Four Serious Illnesses in Alaska Tied to Raw Milk

June 29, 2011

A serious illness that sickened four people was caused by drinking raw, unpasteurized milk from a south central Alaska dairy farm, according to state health officials.

The four, including a young child, developed a gastrointestinal sickness after drinking raw milk from a Matanuska Valley farm, the Anchorage Daily News reported Tuesday.

State epidemiologist Joe McLaughlin said all four – who ranged in age from 1 to 81 – were infected by the same strain of the pathogen campylobacter.

Gareth Byers’ dairy farm sells shares in cows, allowing access for people who want to drink raw milk to get around state rules that prohibit it from being sold.

Byers said Monday he’s not convinced his farm was the source of the outbreak. He said he, his wife and three children go through about a gallon of raw milk a day.

“That shows you how worried I am,” he said.

Pasteurization, in which the milk is quickly heated, kills pathogens. But advocates of raw milk say it contains more beneficial enzymes and vitamins than pasteurized milk and tastes better.

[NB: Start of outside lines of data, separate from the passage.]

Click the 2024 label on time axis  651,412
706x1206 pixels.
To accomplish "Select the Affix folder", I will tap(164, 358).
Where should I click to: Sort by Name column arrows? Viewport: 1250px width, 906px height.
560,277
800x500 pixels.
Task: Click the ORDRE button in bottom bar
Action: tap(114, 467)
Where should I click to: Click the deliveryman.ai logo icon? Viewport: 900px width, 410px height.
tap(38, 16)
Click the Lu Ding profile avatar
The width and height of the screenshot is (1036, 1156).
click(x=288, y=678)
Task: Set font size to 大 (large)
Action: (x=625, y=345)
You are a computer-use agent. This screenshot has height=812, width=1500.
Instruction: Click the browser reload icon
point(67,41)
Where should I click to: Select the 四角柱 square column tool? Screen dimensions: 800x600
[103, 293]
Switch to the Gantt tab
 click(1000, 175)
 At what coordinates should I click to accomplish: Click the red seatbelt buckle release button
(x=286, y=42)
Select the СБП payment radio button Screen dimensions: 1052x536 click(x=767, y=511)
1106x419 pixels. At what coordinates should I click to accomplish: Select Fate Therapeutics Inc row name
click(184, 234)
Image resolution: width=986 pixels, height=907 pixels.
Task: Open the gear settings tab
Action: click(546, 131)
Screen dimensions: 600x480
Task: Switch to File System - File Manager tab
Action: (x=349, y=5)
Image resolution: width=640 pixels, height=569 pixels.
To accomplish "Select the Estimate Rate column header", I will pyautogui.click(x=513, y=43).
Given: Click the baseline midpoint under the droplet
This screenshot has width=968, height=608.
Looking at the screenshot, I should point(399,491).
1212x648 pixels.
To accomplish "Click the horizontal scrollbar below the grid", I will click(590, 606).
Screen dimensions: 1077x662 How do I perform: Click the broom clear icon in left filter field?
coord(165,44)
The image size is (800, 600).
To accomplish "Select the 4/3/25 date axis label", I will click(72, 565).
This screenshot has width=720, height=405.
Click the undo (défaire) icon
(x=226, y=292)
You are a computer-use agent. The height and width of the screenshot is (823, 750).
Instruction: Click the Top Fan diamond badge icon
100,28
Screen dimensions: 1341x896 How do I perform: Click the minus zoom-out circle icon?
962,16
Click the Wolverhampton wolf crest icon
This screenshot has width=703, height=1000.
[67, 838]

Testing of the milk in May, just after the first case was reported, didn’t find campylobacter. But the test found another pathogen, listeria, which can cause life-threatening infections including meningitis. Pathogens might be in one batch but not the next, state officials said. Results from a second test are pending.

The campylobacter infection in some cases can lead to long-term health consequences, including arthritis. In rare cases, the autoimmune disorder Guillain-Barre syndrome, which can cause paralysis, may develop several weeks after a bout of diarrhea.

At Byers’ farm, about 1,100 cow-share holders pay $15 a year. Then, for another $5 a week, they get a gallon of milk or a quart of cream, McLaughlin said. About 400 people pick up raw dairy products at the farm on a typical week.

Byers said the sales generate about 20 percent of his farm income.